Tandis que toute la cavalerie se formait en trois divisions principales, commandées par le comte d'Artois, Raoul de Nesle et Gui de Saint-Pol, les archers italiens, soutenus par les sergents d'armes, s'avancèrent vers la route de Sweveghen, où quelques archers flamands s'étaient placés au bord d'un ruisseau, protégés par des haies épaisses. Leur nombre était peu considérable, et de toutes parts sifflait sur leurs têtes une grêle de traits qui obscurcissait le ciel. En ce moment, le sire de Valpaga s'écria en s'adressant au comte d'Artois: «Sire, ces vilains feront tant qu'ils auront l'honneur de la journée; et s'ils terminent seuls la guerre, que restera-t-il donc à faire à la noblesse?—Eh bien! qu'on attaque,» répliqua le prince. Les maréchaux italiens, Simon de Piémont et Boniface de Mantoue, voulurent toutefois l'en dissuader: ils représentaient que, dès que leurs archers auraient rompu les rangs des Flamands et les auraient contraints à quitter leurs fossés et leurs retranchements, les chevaliers auraient seuls la gloire de les poursuivre.

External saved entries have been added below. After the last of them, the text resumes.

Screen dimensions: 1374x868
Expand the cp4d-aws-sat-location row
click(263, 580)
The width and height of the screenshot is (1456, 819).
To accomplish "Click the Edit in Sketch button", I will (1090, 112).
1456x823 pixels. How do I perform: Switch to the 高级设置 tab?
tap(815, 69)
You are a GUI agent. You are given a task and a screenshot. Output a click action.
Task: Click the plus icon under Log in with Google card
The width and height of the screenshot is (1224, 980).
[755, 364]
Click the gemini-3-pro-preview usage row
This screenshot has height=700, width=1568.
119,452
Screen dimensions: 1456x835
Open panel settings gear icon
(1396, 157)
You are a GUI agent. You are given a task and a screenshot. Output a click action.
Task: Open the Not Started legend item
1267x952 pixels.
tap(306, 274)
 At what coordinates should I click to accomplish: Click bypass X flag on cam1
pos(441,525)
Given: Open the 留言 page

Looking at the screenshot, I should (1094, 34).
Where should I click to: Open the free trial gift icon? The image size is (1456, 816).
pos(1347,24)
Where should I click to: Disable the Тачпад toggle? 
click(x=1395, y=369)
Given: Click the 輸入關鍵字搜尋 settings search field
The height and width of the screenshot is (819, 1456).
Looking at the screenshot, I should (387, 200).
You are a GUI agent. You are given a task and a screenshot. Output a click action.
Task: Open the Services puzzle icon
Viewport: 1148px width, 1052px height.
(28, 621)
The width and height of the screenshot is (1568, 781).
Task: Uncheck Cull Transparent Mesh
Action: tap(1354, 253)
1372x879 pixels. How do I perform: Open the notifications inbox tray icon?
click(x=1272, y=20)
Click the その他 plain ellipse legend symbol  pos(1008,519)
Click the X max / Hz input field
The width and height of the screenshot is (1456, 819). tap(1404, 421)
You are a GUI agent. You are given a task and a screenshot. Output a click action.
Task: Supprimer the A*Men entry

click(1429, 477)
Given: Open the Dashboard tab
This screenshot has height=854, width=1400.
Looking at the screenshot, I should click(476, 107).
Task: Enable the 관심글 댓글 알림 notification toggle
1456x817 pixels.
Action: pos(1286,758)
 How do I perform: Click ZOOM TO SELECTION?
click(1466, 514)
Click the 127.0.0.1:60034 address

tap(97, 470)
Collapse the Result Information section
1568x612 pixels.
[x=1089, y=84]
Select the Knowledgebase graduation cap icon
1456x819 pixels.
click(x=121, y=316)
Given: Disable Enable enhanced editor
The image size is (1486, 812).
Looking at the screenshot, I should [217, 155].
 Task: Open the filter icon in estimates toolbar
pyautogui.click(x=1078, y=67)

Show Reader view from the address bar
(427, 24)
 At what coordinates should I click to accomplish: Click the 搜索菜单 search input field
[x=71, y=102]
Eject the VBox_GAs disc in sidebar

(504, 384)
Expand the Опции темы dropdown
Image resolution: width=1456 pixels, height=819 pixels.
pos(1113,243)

Le connétable, bien que le mariage de sa fille avec Guillaume de Flandre et sa conduite généreuse à l'égard des Flamands le rendissent suspect de quelque partialité aux yeux de ses compagnons d'armes, s'empressa d'appuyer leur avis. «Par le diable! interrompit le comte d'Artois de plus en plus irrité, ce sont des conseils de Lombards; et vous, connétable, vous avez encore de la peau du loup.—Sire, répondit Raoul de Nesle, si vous allez là où j'irai, vous irez bien avant.»